# Context Path



## Generic1 (11. Jul 2012)

Hi,

ich habe eine Web- Application mit Netbeans programmiert, Unter Projekt -> rechte Maustaste -> Properties -> Run -> Context Path hab ich meinen Context Path reingeschrieben.
Nun hab ich mein Projekt gecleaned und gebuildet.
Meine Frage wäre jetzt, wo der Context Path in der /dist/.... .war gespeichert ist?
Vielen Dank,

lg


----------



## tagedieb (11. Jul 2012)

Gar nicht!! Defaultmässig wird der Context-Path im application.xml im .ear definiert!! Aber es kann auch in andern, server specifischen Files definiert werden.

Wenn du nur ein .war file buildest musst du beim Deployment den Context-Path angeben, oder es wird ein Defaultname verwendet.
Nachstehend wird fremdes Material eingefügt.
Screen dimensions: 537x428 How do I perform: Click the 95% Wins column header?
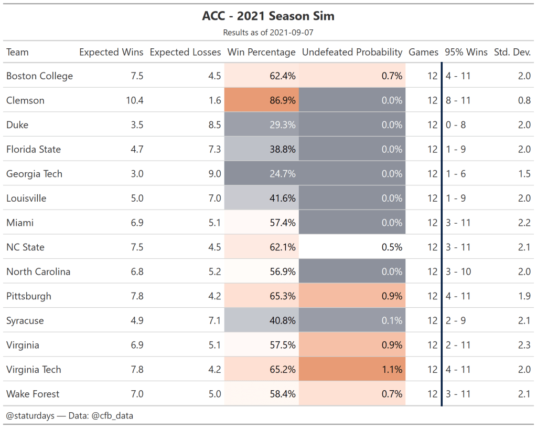466,52
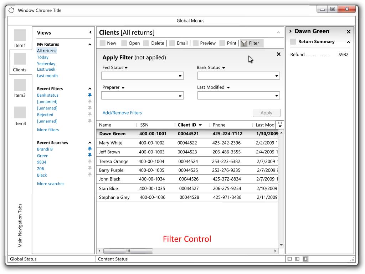The image size is (365, 274).
Task: Unpin the Bank status recent filter
Action: tap(90, 95)
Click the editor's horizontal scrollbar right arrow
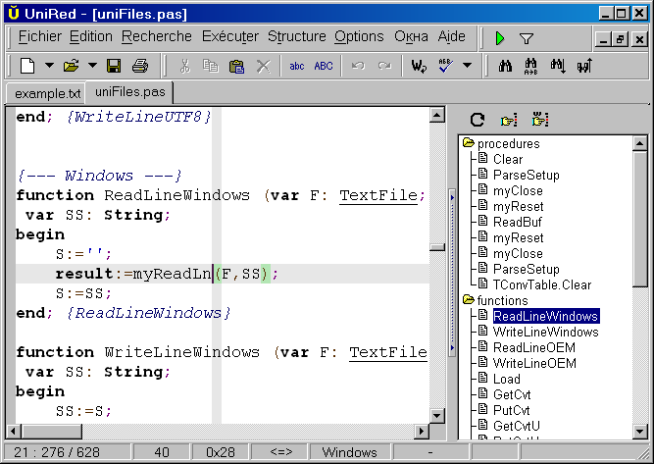654x464 pixels. pyautogui.click(x=421, y=432)
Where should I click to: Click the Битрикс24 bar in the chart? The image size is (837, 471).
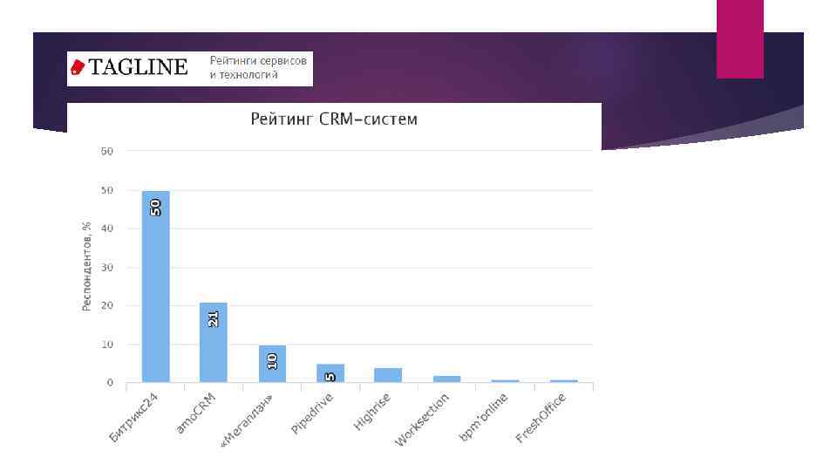click(155, 288)
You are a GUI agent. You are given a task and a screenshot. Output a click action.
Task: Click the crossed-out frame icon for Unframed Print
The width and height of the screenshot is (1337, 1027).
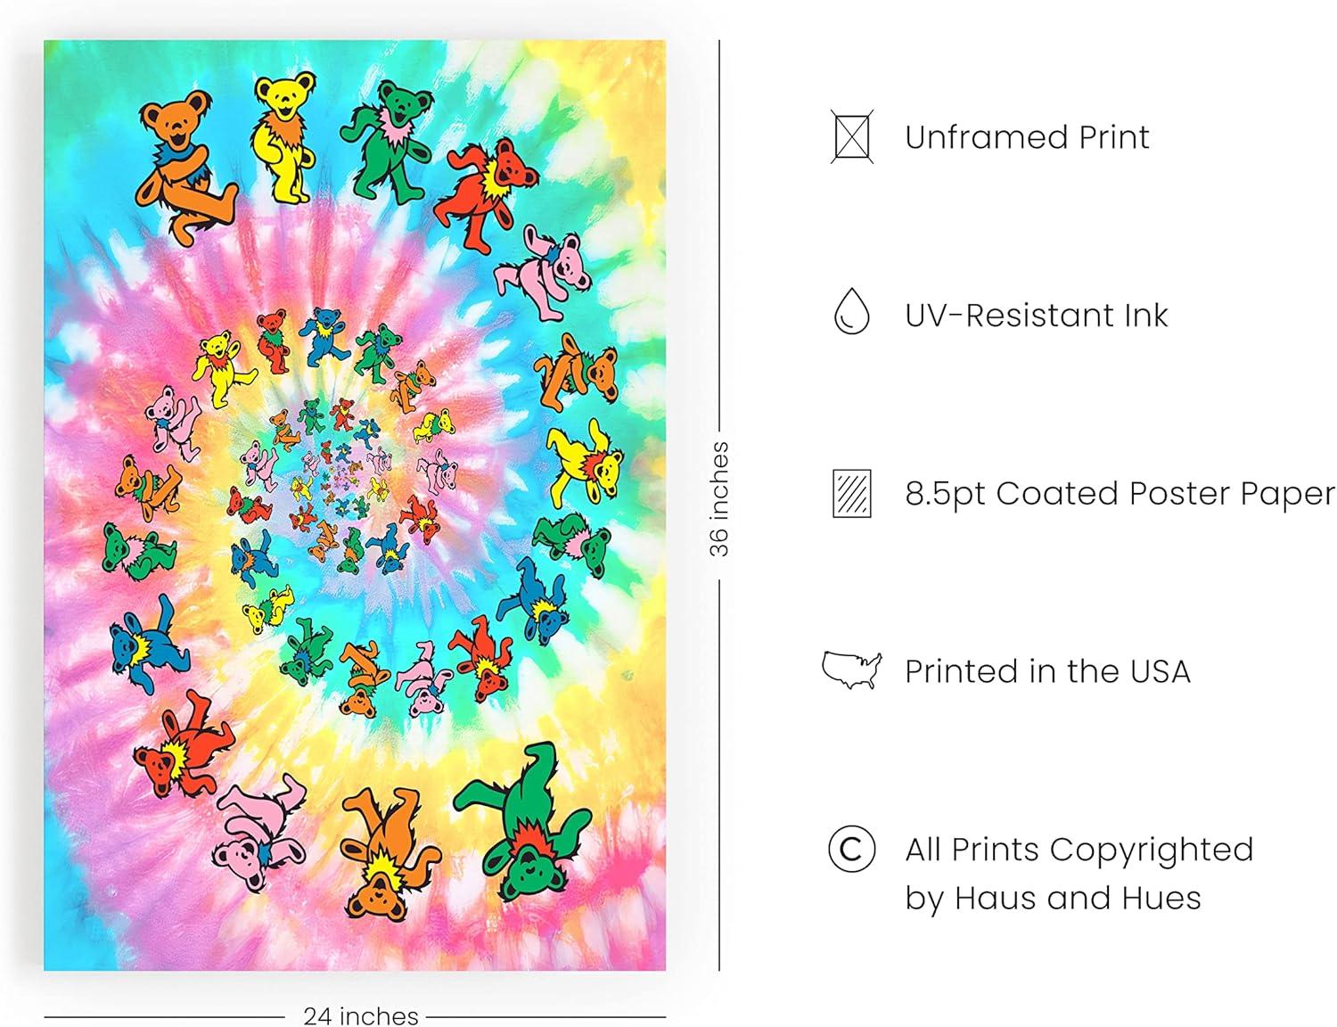[851, 136]
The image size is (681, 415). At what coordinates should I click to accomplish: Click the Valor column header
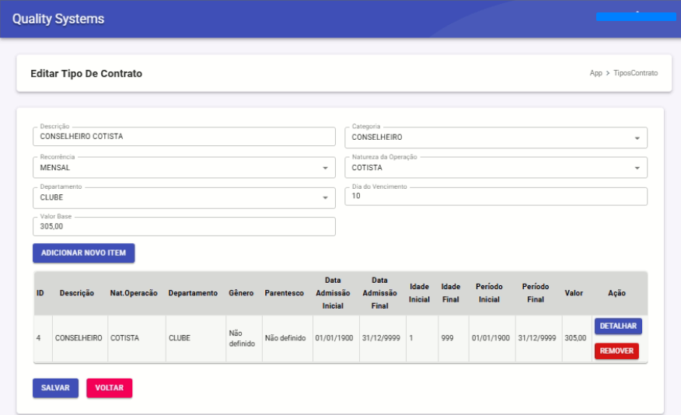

Im Tomcat z.B. wird der filename als Context-Path verwendet. Dieser kann aber im context.xml (Tomcat) überschrieben werden.


----------



## mvitz (11. Jul 2012)

Zu erwähnen ist noch (da das scheinbar einige nicht wissen), dass die context.xml auch mit in das WAR gelegt werden kann:


> Only if a context file does not exist for the application in the $CATALINA_HOME/conf/[enginename]/[hostname]/; in an individual file at /META-INF/context.xml inside the application files. If the web application is packaged as a WAR then /META-INF/context.xml will be copied to $CATALINA_HOME/conf/[enginename]/[hostname]/ and renamed to match the application's context path. Once this file exists, it will not be replaced if a new WAR with a newer /META-INF/context.xml is placed in the host's appBase.


Apache Tomcat Configuration Reference - The Context Container


----------